## Description of the task:
List every person named in the text on pistol-whipping.

Pistol-whipping or buffaloing is the act of using a handgun as a blunt weapon, wielding it as an improvised club or whip. Such a practice dates to the time of muzzle loaders, which were brandished in such fashion in close-quarters combat once the weapon's single projectile had been expended.

== Etymology ==
The term buffaloing is documented as being used in the Wild West originally to refer to the act of being intimidated or cheated by bluffing. It would develop into a term meaning to strike someone with a handgun in the 1870s when Stuart N. Lake reported Wyatt Earp doing so. Wild Bill Hickok would also be a prominent practitioner of the technique. The new use of the term developed because the act of hitting someone with their revolver was seen as an additional insult to the character of the victim.

The modern terms pistol-whipping and to pistol-whip were reported as "new words" of American speech in 1955, with cited usages dating to the 1940s.

==Method==
The practice of using the handgun itself as a blunt-force weapon began with the appearance of muzzle loaders in the 15th century. Single-shot weapons that were time-consuming to reload were used to strike opponents directly in close-quarters combat after their projectile had been expended. It was entirely up to circumstance whether the user had time or chose to reverse the gun in their hand and strike a blow with its handle or merely swung the heavy weapon as a club or baton while holding it normally.

There are arguments as to the efficacy of either approach. Author Paul Wellman notes that clubbing an opponent with the butt of a gun held by its barrel, as seen in some Westerns, is problematic. First, the danger of an unintentional discharge could fatally wound the wielder. Second, many early revolvers of the black-powder cap and ball era were relatively fragile around their cylinders relative to solid single-shot weapons. Third, rotating a gun so that it can be held by its barrel takes extra time, potentially crucial in a conflict.

Saved entries
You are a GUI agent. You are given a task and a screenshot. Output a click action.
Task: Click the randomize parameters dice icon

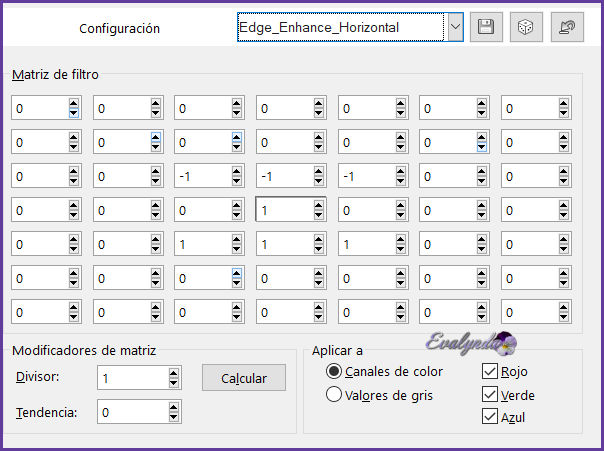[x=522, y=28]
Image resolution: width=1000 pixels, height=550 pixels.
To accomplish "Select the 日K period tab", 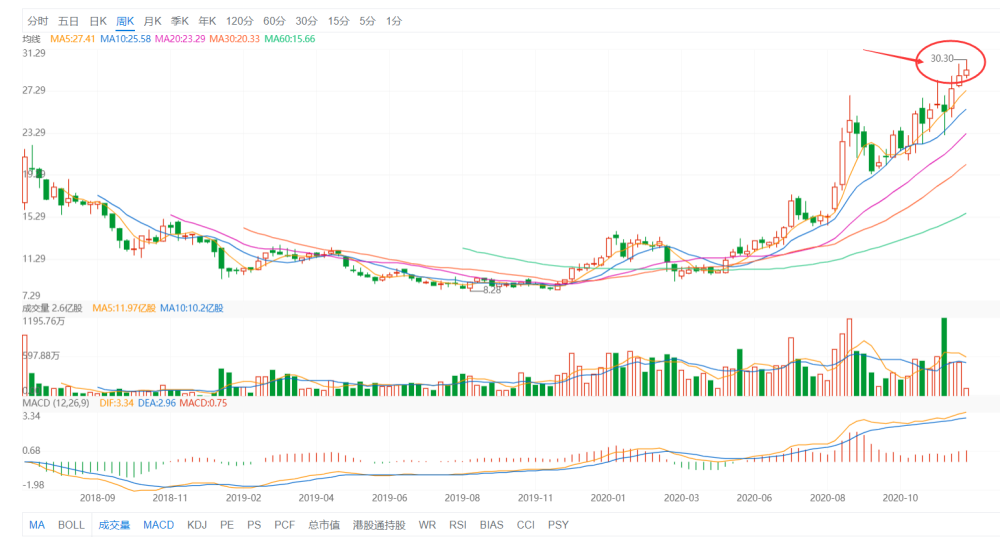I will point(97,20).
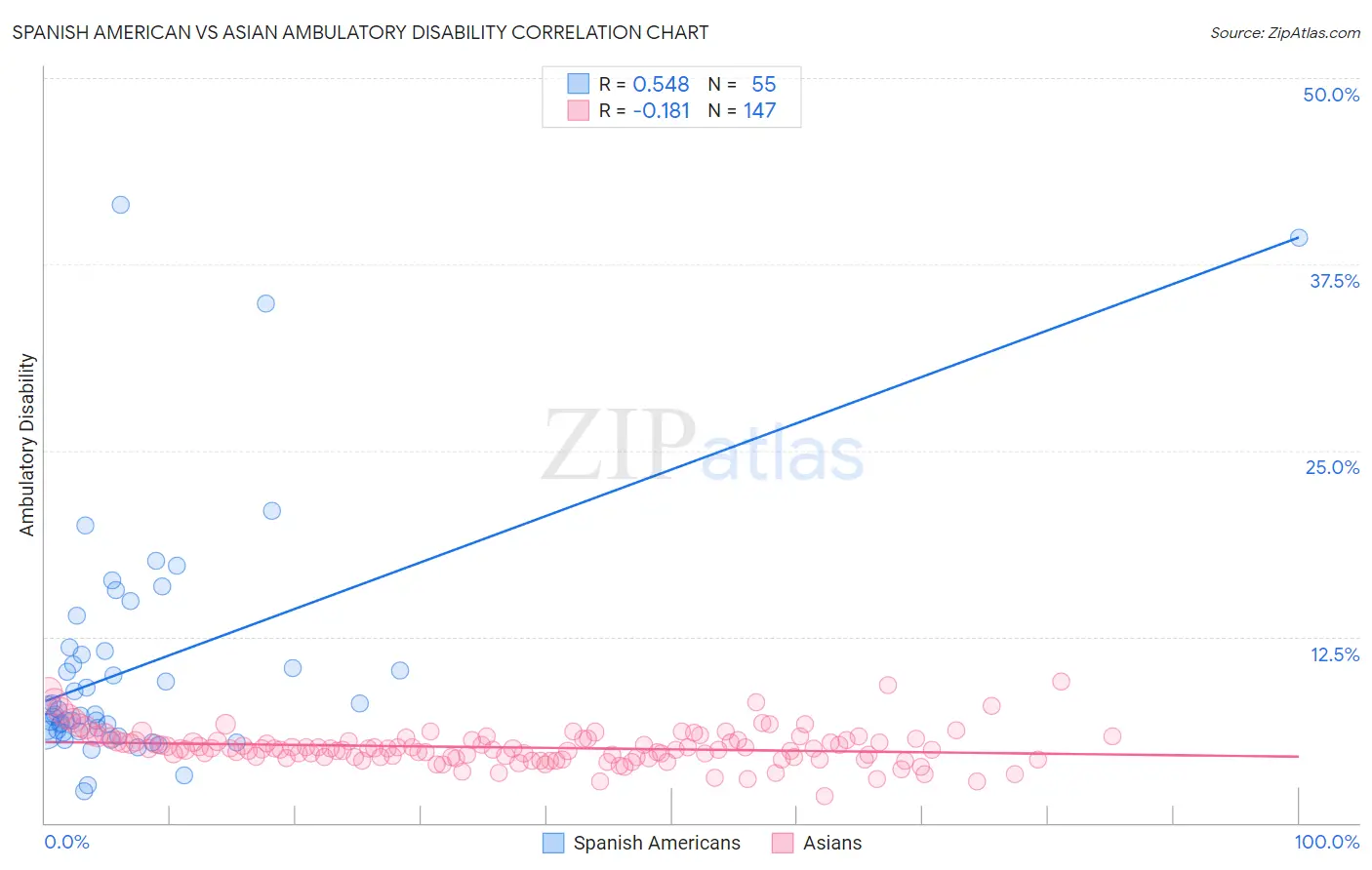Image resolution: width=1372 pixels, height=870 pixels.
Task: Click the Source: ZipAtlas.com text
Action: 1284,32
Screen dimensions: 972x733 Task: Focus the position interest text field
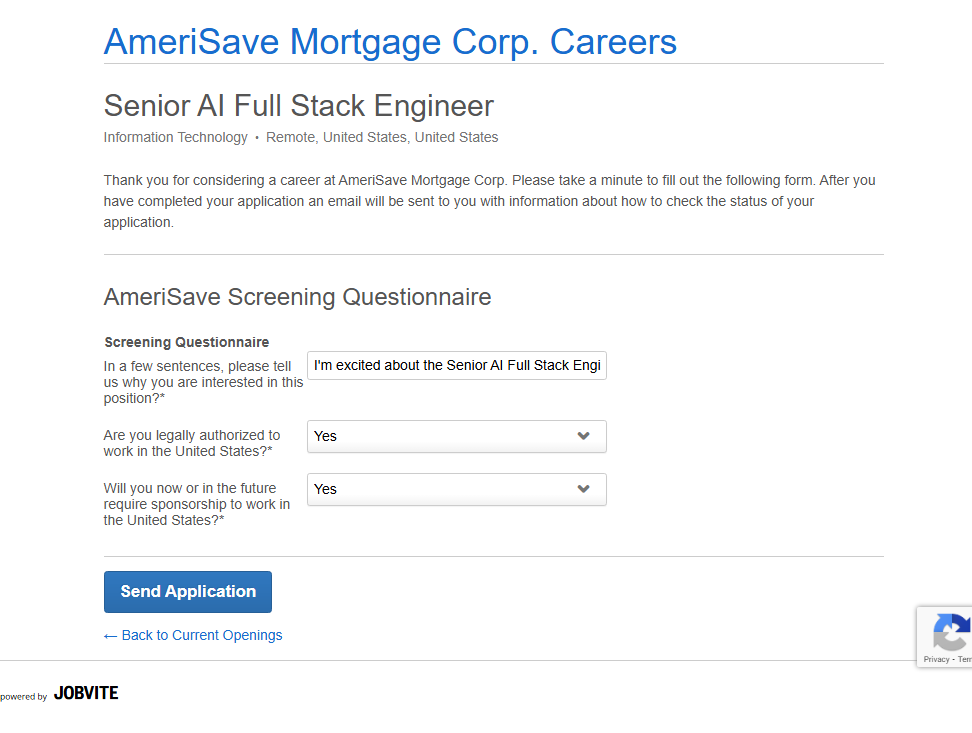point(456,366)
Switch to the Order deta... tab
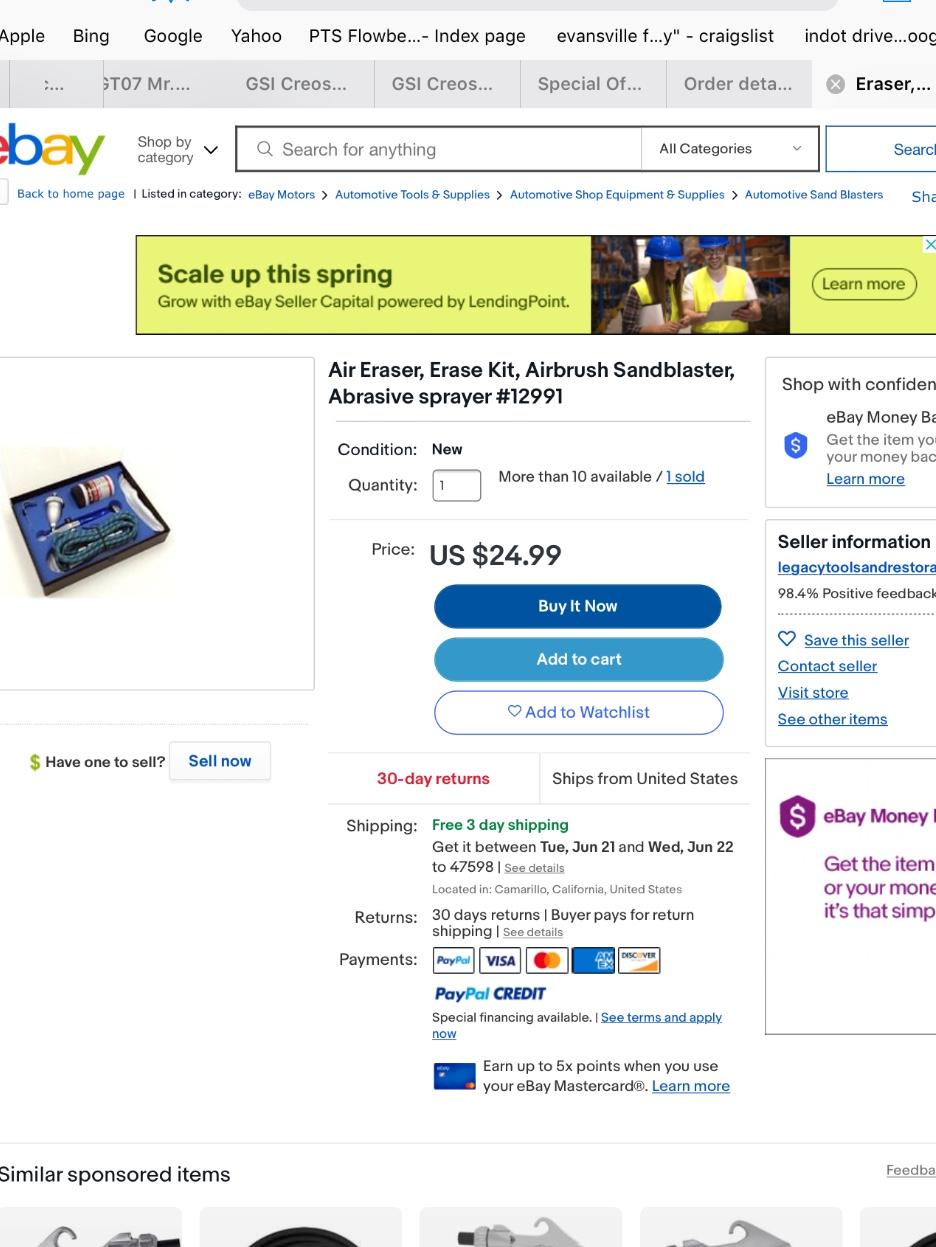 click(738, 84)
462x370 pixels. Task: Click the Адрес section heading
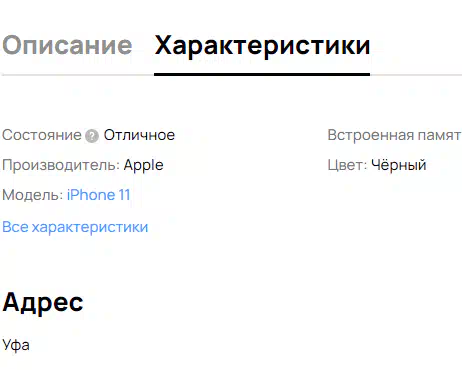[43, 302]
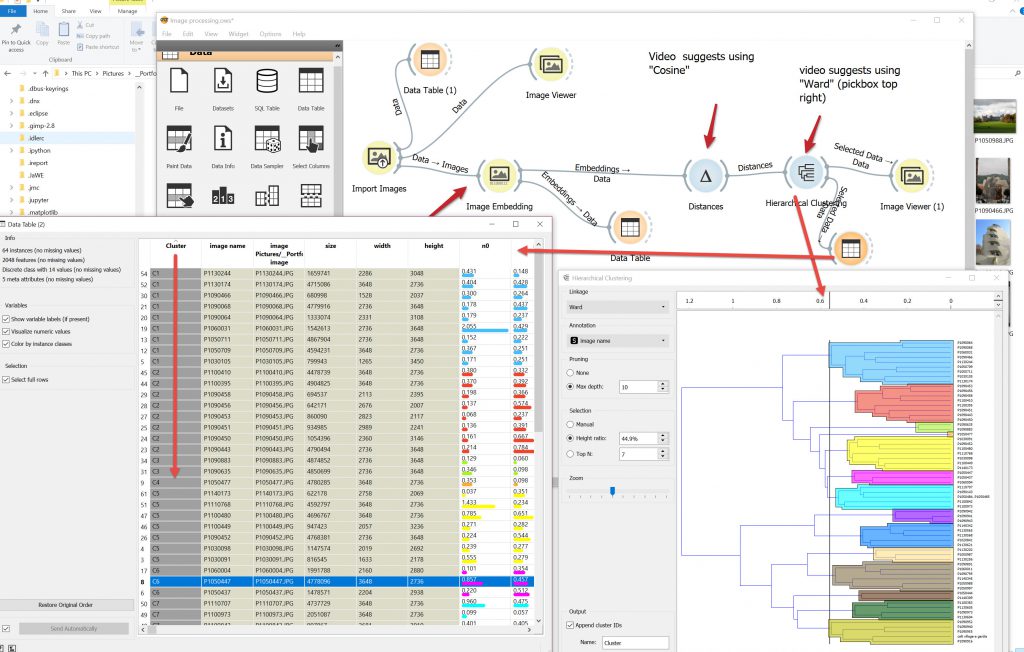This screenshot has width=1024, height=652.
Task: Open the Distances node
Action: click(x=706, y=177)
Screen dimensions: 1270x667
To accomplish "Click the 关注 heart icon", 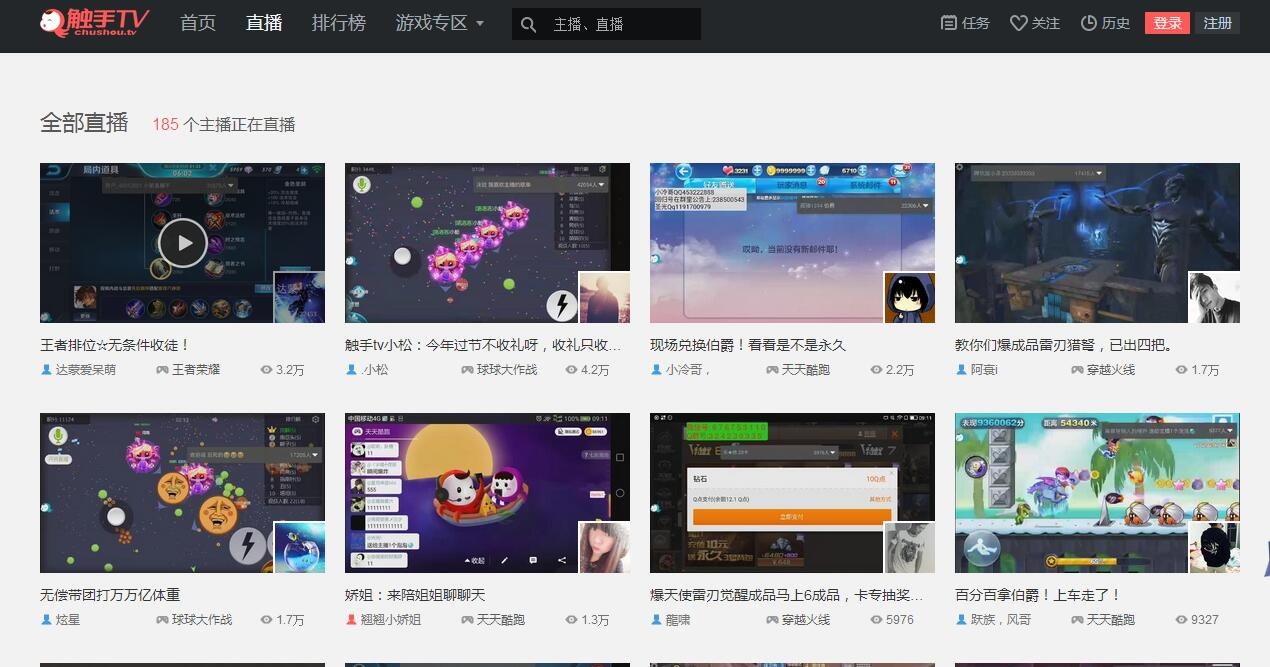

## Written answer:
Stuart N. Lake
Wyatt Earp
Wild Bill Hickok
Paul Wellman